* **YOUR OBJECTIVE**
The answer must consist of each line below that holds the word "chart", copied as it stands.

EXCERPTED RECORDS Block Start

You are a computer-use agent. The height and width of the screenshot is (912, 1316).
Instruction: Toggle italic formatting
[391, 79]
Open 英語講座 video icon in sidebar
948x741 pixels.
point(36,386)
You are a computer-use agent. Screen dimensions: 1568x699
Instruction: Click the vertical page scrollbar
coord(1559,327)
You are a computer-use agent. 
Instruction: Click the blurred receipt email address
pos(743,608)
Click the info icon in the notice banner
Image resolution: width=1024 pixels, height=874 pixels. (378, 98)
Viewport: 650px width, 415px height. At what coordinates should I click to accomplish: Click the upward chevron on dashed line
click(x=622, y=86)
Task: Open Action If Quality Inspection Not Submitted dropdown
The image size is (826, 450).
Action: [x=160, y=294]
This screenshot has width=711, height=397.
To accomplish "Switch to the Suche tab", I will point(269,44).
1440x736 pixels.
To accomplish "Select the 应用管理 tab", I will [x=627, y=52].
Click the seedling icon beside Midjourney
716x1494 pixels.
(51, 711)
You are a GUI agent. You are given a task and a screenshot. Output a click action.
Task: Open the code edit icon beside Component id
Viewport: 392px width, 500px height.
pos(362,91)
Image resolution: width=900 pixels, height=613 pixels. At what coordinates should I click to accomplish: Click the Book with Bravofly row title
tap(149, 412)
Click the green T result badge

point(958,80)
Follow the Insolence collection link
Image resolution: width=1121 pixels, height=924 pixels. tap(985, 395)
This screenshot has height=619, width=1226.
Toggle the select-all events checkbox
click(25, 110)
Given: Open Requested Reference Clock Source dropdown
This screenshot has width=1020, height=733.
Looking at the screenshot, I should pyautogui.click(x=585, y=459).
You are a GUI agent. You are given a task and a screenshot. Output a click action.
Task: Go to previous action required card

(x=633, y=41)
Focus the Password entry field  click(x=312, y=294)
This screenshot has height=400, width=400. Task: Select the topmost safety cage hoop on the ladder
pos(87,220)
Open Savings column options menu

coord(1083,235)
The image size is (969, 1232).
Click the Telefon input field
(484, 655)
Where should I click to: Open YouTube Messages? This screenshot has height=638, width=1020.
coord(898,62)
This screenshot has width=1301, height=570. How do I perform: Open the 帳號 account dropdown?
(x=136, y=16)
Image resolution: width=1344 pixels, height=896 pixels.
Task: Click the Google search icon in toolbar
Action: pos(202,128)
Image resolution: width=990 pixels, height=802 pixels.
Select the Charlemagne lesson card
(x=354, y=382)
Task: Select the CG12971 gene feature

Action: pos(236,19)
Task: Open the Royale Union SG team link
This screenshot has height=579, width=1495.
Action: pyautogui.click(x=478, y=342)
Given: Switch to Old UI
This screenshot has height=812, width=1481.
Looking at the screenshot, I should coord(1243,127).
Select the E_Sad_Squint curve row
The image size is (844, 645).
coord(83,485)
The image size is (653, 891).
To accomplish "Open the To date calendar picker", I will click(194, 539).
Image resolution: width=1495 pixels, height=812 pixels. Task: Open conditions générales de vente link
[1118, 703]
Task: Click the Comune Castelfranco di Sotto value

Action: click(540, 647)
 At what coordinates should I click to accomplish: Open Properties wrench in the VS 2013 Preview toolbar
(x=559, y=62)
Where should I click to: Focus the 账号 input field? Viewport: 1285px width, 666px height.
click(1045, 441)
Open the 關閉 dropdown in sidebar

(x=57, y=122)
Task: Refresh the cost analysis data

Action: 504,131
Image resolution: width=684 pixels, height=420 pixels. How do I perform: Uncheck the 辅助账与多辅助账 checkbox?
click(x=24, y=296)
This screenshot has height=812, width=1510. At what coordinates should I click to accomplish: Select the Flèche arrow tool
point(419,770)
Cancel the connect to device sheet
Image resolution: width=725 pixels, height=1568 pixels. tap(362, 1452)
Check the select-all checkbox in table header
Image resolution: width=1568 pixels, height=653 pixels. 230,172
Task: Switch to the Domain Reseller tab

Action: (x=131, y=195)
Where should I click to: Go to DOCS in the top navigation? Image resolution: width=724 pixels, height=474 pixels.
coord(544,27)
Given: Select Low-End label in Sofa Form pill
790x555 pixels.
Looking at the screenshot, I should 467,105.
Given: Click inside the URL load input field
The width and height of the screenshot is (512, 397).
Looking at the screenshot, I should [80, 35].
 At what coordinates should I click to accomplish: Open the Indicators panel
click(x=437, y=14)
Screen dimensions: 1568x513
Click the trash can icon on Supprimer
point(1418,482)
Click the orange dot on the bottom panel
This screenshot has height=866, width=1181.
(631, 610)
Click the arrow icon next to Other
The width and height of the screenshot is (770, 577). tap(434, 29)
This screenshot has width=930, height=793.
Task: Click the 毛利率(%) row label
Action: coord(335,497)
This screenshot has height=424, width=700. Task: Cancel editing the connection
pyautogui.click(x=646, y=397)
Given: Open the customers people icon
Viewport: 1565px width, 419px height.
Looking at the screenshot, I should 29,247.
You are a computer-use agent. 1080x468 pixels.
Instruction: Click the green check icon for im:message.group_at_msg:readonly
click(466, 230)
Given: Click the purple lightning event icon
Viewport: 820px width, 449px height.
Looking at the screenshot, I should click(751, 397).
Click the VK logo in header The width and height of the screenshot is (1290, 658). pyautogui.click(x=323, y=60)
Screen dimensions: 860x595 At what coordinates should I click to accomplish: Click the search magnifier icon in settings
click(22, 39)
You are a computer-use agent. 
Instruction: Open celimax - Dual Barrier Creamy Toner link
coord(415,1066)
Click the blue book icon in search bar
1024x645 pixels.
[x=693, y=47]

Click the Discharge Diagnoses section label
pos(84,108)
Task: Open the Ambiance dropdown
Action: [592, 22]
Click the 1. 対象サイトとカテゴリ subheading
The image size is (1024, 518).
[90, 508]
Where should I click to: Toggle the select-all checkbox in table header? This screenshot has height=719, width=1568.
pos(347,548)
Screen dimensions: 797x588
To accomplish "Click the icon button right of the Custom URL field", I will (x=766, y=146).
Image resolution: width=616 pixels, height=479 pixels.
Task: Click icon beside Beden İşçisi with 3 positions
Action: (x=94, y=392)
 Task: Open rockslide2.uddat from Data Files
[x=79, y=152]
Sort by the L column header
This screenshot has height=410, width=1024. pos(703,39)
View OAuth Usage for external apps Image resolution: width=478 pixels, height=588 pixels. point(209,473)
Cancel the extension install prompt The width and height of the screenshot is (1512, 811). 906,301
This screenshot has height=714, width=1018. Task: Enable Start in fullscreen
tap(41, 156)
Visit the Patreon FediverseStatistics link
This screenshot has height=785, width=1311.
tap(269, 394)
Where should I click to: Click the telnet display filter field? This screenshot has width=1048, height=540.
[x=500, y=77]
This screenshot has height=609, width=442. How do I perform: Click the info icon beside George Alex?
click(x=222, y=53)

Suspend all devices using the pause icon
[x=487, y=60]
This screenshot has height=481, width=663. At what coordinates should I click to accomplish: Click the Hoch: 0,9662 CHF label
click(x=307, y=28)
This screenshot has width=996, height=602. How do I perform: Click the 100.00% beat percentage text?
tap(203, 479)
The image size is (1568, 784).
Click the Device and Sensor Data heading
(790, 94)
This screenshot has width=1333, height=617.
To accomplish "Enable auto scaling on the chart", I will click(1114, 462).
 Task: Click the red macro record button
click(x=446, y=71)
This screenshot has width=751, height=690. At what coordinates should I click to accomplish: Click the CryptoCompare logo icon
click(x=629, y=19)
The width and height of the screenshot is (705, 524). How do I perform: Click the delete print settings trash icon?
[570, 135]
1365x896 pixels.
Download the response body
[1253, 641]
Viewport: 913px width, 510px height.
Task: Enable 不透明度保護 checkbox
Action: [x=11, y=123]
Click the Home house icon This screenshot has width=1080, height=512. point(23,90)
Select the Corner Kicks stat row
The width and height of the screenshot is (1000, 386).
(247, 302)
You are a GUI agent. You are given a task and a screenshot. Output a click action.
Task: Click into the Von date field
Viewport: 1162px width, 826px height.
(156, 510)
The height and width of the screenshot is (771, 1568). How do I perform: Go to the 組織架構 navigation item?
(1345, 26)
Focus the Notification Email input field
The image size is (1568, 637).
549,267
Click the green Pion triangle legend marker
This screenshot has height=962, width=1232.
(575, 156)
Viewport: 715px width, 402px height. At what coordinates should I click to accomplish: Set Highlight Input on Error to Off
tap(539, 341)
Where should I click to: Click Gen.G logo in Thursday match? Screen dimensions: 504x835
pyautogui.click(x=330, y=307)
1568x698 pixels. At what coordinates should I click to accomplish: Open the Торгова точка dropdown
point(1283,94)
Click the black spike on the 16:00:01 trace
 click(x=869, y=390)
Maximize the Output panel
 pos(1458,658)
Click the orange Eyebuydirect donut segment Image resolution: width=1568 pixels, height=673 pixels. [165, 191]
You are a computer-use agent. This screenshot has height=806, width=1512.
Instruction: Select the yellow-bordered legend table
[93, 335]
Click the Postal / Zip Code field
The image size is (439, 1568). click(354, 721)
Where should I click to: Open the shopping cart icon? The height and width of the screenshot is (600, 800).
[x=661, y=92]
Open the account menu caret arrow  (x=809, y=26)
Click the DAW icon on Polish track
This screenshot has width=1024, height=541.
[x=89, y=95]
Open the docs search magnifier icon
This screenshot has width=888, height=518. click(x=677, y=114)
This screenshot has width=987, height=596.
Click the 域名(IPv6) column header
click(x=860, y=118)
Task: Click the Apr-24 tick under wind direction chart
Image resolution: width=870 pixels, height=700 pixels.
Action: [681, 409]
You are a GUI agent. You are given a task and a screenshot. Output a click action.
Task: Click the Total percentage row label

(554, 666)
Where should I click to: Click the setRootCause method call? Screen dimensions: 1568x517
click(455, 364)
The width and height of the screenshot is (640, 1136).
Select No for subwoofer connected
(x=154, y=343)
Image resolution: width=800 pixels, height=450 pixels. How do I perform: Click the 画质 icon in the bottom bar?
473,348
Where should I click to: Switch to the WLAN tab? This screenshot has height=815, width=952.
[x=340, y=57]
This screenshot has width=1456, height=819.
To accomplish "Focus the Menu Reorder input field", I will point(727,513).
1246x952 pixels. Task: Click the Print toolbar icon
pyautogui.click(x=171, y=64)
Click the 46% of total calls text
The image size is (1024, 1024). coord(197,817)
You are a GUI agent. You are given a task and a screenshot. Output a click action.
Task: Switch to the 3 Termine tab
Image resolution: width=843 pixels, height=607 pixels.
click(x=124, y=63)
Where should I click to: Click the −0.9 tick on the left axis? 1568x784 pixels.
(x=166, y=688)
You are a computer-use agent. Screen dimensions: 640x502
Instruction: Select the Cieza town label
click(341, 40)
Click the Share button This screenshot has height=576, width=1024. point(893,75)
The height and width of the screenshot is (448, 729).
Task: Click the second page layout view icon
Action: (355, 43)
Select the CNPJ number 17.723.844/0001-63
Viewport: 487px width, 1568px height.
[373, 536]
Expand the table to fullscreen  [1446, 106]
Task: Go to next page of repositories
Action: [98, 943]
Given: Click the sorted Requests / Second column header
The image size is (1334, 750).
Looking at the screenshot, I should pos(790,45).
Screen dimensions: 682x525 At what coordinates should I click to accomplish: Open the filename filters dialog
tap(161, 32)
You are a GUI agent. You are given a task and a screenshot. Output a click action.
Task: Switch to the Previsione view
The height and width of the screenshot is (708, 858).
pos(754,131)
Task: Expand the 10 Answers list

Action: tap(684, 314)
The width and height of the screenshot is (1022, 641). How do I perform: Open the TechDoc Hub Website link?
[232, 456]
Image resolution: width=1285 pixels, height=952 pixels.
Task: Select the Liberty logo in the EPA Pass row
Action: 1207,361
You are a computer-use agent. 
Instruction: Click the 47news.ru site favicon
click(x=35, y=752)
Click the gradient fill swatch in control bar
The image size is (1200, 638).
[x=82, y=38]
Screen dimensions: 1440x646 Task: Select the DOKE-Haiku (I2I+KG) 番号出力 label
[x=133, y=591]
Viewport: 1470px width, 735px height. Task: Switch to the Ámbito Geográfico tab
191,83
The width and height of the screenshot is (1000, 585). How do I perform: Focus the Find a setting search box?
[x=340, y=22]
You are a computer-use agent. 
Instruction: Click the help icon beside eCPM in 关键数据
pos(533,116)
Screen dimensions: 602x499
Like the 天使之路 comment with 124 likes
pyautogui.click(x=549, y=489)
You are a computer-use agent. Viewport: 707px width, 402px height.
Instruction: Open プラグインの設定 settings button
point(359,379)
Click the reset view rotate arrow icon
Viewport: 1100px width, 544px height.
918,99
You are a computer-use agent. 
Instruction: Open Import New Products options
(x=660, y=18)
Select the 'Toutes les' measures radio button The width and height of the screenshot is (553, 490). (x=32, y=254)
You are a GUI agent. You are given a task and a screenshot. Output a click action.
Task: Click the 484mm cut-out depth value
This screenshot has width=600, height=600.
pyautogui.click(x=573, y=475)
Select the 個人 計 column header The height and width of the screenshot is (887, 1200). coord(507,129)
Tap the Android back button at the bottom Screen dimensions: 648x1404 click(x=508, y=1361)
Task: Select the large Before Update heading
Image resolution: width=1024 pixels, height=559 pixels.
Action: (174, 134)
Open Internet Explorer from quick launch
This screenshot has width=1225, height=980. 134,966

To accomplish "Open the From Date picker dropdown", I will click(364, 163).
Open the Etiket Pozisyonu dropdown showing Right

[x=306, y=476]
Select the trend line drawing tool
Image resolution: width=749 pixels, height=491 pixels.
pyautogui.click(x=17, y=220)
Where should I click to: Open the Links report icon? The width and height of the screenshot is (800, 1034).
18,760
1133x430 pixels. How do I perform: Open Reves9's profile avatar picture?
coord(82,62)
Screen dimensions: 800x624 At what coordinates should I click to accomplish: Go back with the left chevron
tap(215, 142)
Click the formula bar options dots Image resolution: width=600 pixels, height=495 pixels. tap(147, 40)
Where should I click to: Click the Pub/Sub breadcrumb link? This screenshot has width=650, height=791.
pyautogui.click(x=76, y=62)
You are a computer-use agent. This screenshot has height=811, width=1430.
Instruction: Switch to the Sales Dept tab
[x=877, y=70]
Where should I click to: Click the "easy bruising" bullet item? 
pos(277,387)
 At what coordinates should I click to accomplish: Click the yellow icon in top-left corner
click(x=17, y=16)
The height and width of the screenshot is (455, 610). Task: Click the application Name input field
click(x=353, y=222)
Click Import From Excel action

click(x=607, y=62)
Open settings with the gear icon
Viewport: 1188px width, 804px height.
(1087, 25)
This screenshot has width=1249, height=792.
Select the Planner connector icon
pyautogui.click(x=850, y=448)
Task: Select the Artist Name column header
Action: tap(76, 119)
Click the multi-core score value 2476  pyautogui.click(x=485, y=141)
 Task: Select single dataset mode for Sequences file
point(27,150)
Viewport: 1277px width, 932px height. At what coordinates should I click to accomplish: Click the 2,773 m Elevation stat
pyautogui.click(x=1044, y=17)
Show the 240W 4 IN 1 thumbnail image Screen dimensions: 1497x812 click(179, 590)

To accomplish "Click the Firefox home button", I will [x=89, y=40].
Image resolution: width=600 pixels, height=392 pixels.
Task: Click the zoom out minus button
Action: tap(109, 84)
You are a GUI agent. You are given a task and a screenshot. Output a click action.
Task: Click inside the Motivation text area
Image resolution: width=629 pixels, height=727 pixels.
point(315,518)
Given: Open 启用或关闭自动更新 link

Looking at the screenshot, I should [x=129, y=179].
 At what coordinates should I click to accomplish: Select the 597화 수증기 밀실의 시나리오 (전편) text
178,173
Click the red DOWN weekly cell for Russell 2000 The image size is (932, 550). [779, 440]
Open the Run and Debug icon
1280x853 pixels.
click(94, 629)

EXCERPTED RECORDS Block End

* **FINISHED TASK**
To accomplish "Enable auto scaling on the chart", I will click(1114, 462).
Task: Click the Apr-24 tick under wind direction chart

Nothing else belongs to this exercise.